WORK ORDER: Could you print each of the records below exactly?

EXCERPTED DATA:

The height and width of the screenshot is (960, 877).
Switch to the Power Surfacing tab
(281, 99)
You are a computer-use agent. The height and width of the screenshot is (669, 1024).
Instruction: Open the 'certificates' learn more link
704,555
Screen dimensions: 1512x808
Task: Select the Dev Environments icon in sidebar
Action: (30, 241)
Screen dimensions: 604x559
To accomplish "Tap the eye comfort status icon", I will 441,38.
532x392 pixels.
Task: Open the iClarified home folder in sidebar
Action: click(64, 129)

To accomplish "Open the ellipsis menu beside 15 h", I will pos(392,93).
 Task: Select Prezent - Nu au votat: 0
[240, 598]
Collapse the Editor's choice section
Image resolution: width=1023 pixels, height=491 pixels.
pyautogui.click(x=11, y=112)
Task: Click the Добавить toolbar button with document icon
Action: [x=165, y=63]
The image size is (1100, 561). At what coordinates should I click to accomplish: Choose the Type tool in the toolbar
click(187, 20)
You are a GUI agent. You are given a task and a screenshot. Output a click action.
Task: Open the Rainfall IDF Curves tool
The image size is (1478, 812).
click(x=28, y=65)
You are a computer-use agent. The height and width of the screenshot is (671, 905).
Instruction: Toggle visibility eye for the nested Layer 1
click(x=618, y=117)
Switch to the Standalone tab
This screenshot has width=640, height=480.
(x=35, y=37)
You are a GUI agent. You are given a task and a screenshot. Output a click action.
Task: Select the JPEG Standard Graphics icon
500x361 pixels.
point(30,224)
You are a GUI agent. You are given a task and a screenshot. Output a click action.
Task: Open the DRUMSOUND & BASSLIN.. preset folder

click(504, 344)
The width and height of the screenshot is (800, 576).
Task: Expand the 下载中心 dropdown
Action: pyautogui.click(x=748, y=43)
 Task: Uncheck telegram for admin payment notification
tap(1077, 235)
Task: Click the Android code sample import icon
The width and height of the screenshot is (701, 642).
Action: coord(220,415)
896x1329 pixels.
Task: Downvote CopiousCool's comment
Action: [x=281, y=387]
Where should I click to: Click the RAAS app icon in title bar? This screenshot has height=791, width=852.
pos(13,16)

FINISHED TASK:
The height and width of the screenshot is (960, 877).
Switch to the Power Surfacing tab
(281, 99)
You are a computer-use agent. The height and width of the screenshot is (669, 1024).
Instruction: Open the 'certificates' learn more link
704,555
Screen dimensions: 1512x808
Task: Select the Dev Environments icon in sidebar
Action: (30, 241)
Screen dimensions: 604x559
To accomplish "Tap the eye comfort status icon", I will 441,38.
532x392 pixels.
Task: Open the iClarified home folder in sidebar
Action: click(64, 129)

To accomplish "Open the ellipsis menu beside 15 h", I will pos(392,93).
 Task: Select Prezent - Nu au votat: 0
[240, 598]
Collapse the Editor's choice section
Image resolution: width=1023 pixels, height=491 pixels.
pyautogui.click(x=11, y=112)
Task: Click the Добавить toolbar button with document icon
Action: [x=165, y=63]
The image size is (1100, 561). At what coordinates should I click to accomplish: Choose the Type tool in the toolbar
click(187, 20)
You are a GUI agent. You are given a task and a screenshot. Output a click action.
Task: Open the Rainfall IDF Curves tool
The image size is (1478, 812).
click(x=28, y=65)
You are a computer-use agent. The height and width of the screenshot is (671, 905).
Instruction: Toggle visibility eye for the nested Layer 1
click(x=618, y=117)
Switch to the Standalone tab
This screenshot has width=640, height=480.
(x=35, y=37)
You are a GUI agent. You are given a task and a screenshot. Output a click action.
Task: Select the JPEG Standard Graphics icon
500x361 pixels.
point(30,224)
You are a GUI agent. You are given a task and a screenshot. Output a click action.
Task: Open the DRUMSOUND & BASSLIN.. preset folder

click(504, 344)
The width and height of the screenshot is (800, 576).
Task: Expand the 下载中心 dropdown
Action: pyautogui.click(x=748, y=43)
 Task: Uncheck telegram for admin payment notification
tap(1077, 235)
Task: Click the Android code sample import icon
The width and height of the screenshot is (701, 642).
Action: coord(220,415)
896x1329 pixels.
Task: Downvote CopiousCool's comment
Action: [x=281, y=387]
Where should I click to: Click the RAAS app icon in title bar? This screenshot has height=791, width=852.
pos(13,16)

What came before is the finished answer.